The JE incidence rates of various age groups of the Taiwanese population are displayed in Figure 2. The epidemic status of JE over the years can be approximately divided into three stages. Before 1991, the confirmed JE cases primarily occurred in residents aged 0–29 years, with incidence rates that ranged between 0.124 and 3.03 cases per 100,000 people. The highest incidence rate in the age group of 0–29 years occurred between 1966 and 1970 (2.44–3.03 cases per 100,000 people), and declined rapidly thereafter. The average incidence rates and number of confirmed cases were similar for both age groups (<30 and ≧30 years old) from 1992 to 2000, and they were also the lowest compared to any other period. However, after 2001, the incidence rates among people aged 30 years or older were higher than those of younger people (0.167 vs. 0.052 cases per 100,000 people on average).

Figure 3 displays the incidence rates of JE across the three birth cohorts comprising people who were subjected to various vaccination schedules, namely those born before 1962, those born between 1963 and 1975, and those born after 1976. People born between 1963 and 1975 generally exhibit higher incidence rates than those of other groups, particularly during the period from 1967 to 1970 (from 5.4 to 6.82 cases per 100,000 people). The incidence rates were similar for the three birth cohorts from 1992 to 2002. Since 2004, the incidence rates of JE for those born between 1963 and 1975, or before 1962, have been slightly higher than those for people born after 1976.

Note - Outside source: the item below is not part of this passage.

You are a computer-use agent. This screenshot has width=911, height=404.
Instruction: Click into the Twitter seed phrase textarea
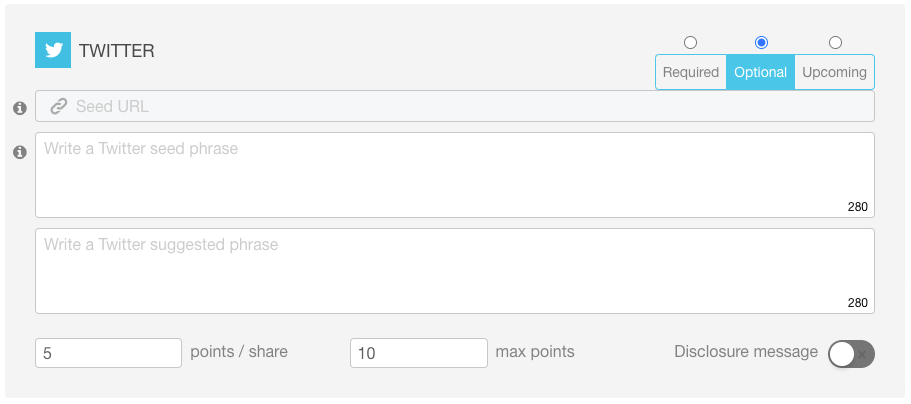(455, 175)
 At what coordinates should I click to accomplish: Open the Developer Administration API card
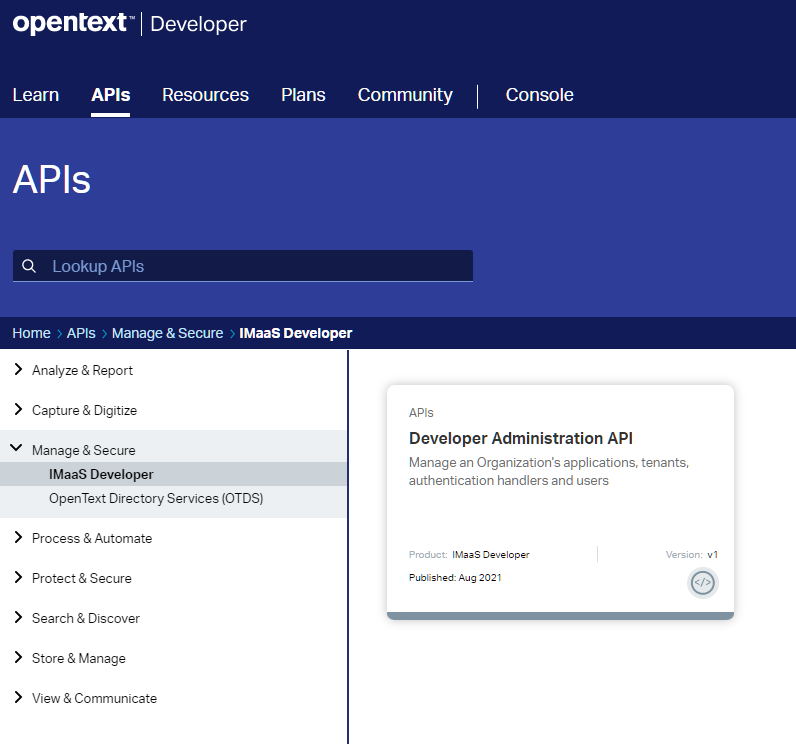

The overall positive rate of JE-neutralizing antibodies in participants aged over 16 years was 71% in 2002. The age-specific seropositive rates of JE neutralization in people over 16 years in 2002 are displayed in Figure 4. The seropositive rate decreased gradually from 87% in people born in 1986 to 62% in people born in 1976 (who received four doses of the JE vaccine). The seropositive rates remained low (approximately 50%–60%) in people born between 1963 and 1975 (who received two or three doses of the JE vaccine). The seropositive rates increased gradually from 70% in people born in 1958 to approximately 90% in people born after 1943. People born before 1962 were never vaccinated because the immunization program had not yet been introduced.

To evaluate the influence of gender, birth cohort, and urbanization on the odds of presenting JE-neutralizing antibodies, a logistic regression model analysis was performed (Table 2). The results revealed that when the birth cohort and degree of urbanization were adjusted for, the odds of presenting JE-neutralizing antibodies were significantly higher in men than in women, with an odds ratio of 1.25 (95% CI = 1.12–1.40). Thus, the male JE seroprevalence was significantly higher than that of women.

The JE-neutralizing antibody positive rates were 74%, 63%, 55%, 54%, 68%, and 86% from the youngest to the oldest cohorts. When the gender and degree of urbanization were adjusted for, the birth cohorts of 1976–1980, 1970–75, 1963–1969, and 1953–1962 were less likely to test positive to JE-neutralizing antibodies than those born between 1981 and 1986 (aged 16–21 years); the odds ratios were 0.42 (95% CI: 0.33–0.53), 0.42 (95% CI: 0.34–0.52), 0.77 (95% CI: 0.63–0.94), and 0.56 (95% CI: 0.47–0.75), respectively. By contrast, people born before 1952 (aged over 50 years) were more likely to test positive than the youngest cohort; the odds ratio was 2.19 (95% CI: 1.78–2.69).

The JE-neutralizing antibody positive rates were 65%, 72%, and 76% for the urban, suburban, and rural groups, respectively. When gender and birth cohort were adjusted for, compared with people living in urban areas, people living in rural areas had an odds ratio of 1.61 (95% CI: 1.31–1.98) for testing positive to JE-neutralizing antibodies, whereas those living in suburban areas had an odds ratio of 1.52 (95% CI: 1.34–1.74) for testing positive to JE-neutralizing antibodies.